Extracted material below:
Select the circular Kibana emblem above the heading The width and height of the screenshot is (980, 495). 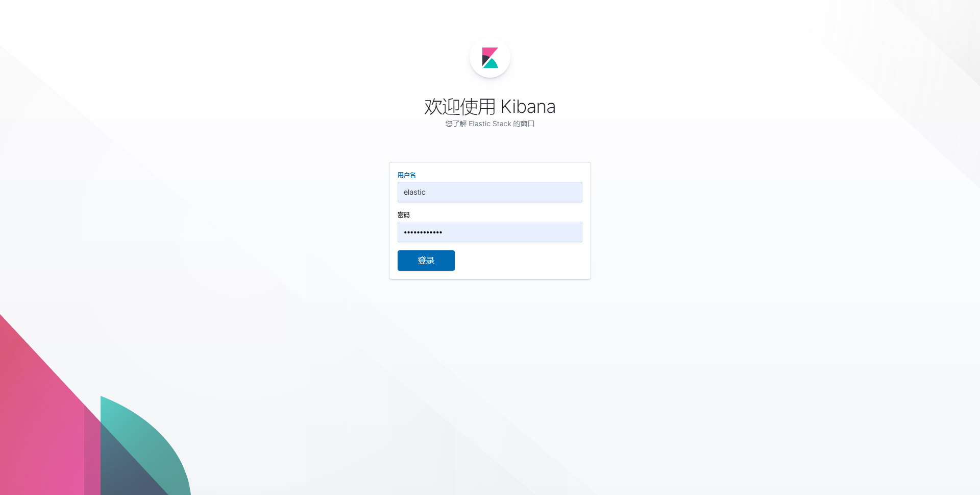pyautogui.click(x=489, y=57)
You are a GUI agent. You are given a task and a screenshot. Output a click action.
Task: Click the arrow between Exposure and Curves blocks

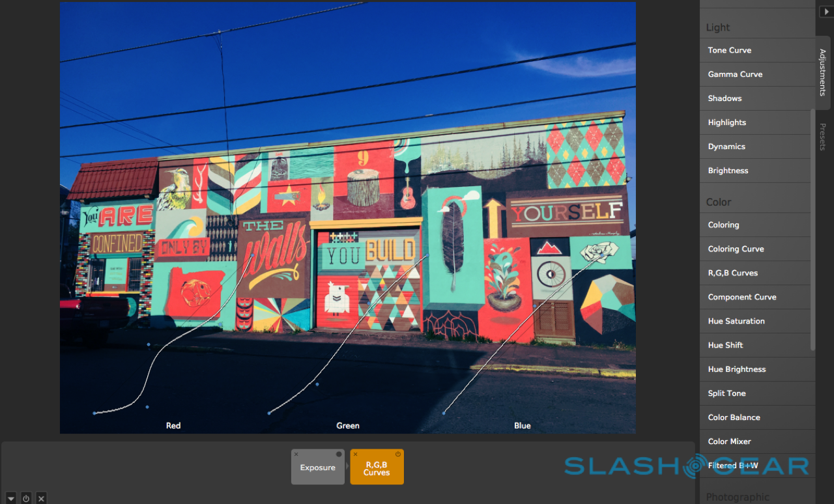click(347, 467)
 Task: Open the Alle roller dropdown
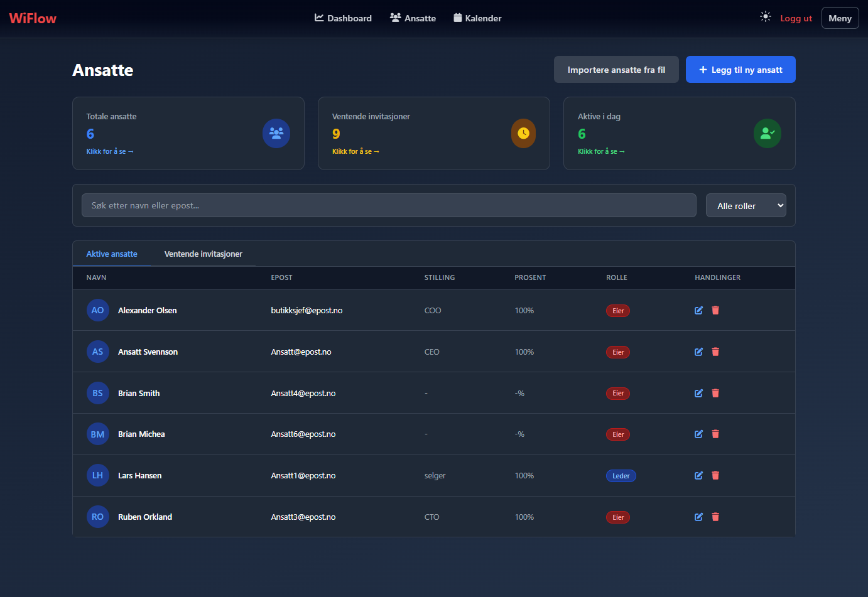746,205
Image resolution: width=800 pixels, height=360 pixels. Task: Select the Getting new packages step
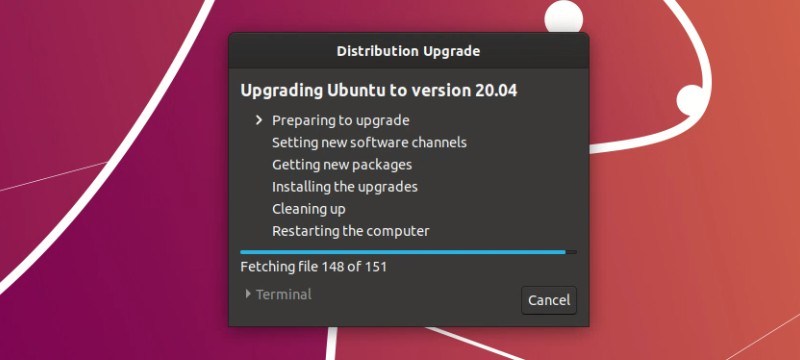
End of Extracted material.
Problem details:
Please return the lines from the line with "Task: Open the Alle roller dropdown" through the last line of the data, both included, exactly, and without pictures.

Solution to the exercise:
 Task: Open the Alle roller dropdown
746,205
Image resolution: width=800 pixels, height=360 pixels. Task: Select the Getting new packages step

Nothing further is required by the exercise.